=== Dataset extract ===
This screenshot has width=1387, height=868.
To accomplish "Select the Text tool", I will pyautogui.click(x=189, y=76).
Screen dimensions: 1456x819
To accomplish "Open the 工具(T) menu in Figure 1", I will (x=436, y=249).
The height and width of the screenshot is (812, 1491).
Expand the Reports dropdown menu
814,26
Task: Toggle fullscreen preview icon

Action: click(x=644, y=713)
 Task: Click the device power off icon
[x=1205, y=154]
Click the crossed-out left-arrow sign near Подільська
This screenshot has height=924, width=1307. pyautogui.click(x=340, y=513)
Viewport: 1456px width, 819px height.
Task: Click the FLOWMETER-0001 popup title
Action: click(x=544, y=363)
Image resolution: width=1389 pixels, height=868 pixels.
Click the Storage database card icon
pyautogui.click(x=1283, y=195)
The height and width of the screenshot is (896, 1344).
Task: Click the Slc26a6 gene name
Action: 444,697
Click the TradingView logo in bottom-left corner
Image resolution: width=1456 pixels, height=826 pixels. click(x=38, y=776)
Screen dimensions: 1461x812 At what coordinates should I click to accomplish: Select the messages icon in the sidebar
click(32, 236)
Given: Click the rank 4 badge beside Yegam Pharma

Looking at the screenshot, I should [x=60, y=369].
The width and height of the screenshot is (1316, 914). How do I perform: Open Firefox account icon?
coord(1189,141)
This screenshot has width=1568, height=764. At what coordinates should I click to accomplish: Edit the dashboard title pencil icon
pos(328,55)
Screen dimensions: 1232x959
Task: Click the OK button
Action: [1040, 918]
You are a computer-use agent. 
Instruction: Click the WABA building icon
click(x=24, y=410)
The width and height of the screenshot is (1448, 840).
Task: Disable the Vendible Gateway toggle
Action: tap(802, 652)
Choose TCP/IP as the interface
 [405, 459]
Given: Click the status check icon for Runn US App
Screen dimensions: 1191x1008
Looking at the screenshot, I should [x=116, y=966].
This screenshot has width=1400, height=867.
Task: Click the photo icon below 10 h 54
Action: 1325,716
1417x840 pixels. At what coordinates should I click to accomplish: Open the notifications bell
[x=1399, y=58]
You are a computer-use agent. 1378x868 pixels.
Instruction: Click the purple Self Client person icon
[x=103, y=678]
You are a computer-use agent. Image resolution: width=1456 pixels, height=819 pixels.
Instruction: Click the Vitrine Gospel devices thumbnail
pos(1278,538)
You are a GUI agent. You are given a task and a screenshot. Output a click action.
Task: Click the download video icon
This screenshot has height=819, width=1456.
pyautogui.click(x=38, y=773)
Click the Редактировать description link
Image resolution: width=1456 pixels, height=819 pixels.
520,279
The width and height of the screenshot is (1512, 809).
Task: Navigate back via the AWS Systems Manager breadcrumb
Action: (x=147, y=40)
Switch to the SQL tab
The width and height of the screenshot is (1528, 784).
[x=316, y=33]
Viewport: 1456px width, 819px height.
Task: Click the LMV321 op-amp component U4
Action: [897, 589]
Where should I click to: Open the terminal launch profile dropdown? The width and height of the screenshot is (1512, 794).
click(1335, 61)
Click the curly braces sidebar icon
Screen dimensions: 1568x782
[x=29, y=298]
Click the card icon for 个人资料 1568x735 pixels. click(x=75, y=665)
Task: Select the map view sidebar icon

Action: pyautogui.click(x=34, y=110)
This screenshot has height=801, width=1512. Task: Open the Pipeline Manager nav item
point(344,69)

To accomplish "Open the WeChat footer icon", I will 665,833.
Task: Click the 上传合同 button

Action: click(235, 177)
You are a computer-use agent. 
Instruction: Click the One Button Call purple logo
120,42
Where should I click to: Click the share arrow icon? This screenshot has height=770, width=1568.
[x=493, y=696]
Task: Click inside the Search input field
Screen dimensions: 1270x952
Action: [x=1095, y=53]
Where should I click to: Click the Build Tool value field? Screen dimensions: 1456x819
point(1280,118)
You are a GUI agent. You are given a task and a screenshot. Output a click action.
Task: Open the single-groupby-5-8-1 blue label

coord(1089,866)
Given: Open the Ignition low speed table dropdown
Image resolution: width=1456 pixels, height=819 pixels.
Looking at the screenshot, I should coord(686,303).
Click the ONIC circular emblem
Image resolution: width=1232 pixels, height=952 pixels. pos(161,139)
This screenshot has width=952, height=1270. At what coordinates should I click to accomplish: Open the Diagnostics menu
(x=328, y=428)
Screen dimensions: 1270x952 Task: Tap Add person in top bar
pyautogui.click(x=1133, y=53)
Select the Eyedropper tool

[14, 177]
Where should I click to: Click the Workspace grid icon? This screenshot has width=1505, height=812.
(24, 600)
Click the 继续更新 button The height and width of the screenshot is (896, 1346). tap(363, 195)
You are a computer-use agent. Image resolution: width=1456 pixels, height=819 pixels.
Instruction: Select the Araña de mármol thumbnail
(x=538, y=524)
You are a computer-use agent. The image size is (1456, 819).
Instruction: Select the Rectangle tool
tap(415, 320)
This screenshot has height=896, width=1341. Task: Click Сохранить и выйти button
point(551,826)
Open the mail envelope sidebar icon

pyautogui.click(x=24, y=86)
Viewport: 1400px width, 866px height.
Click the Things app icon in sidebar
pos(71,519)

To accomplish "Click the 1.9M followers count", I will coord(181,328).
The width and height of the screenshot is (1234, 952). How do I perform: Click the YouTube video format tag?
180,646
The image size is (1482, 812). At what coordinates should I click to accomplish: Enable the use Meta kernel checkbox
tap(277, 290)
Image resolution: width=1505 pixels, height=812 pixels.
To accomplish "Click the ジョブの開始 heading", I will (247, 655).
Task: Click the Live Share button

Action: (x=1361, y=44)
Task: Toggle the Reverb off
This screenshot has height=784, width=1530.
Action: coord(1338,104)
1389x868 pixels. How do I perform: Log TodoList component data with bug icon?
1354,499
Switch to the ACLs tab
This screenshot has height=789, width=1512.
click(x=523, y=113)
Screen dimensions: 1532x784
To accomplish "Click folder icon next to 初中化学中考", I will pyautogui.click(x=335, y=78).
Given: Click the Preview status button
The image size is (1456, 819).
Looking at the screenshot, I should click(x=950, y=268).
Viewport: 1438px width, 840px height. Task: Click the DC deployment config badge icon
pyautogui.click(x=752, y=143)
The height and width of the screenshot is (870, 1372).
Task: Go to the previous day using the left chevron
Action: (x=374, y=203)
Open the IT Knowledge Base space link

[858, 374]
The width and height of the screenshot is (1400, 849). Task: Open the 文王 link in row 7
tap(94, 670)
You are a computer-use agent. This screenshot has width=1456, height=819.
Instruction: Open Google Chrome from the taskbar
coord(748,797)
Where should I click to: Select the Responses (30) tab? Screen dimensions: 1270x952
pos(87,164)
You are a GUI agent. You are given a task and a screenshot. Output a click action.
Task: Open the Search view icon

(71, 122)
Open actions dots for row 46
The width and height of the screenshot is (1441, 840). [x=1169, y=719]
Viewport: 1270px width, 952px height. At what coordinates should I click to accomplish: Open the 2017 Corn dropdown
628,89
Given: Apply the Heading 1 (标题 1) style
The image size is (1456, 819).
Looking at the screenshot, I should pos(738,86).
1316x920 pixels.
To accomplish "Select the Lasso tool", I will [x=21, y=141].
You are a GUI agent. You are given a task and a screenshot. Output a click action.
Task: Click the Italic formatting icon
===
Each line containing the word "Switch" needs to be copied from the data above.

Switch to the SQL tab
Switch to the ACLs tab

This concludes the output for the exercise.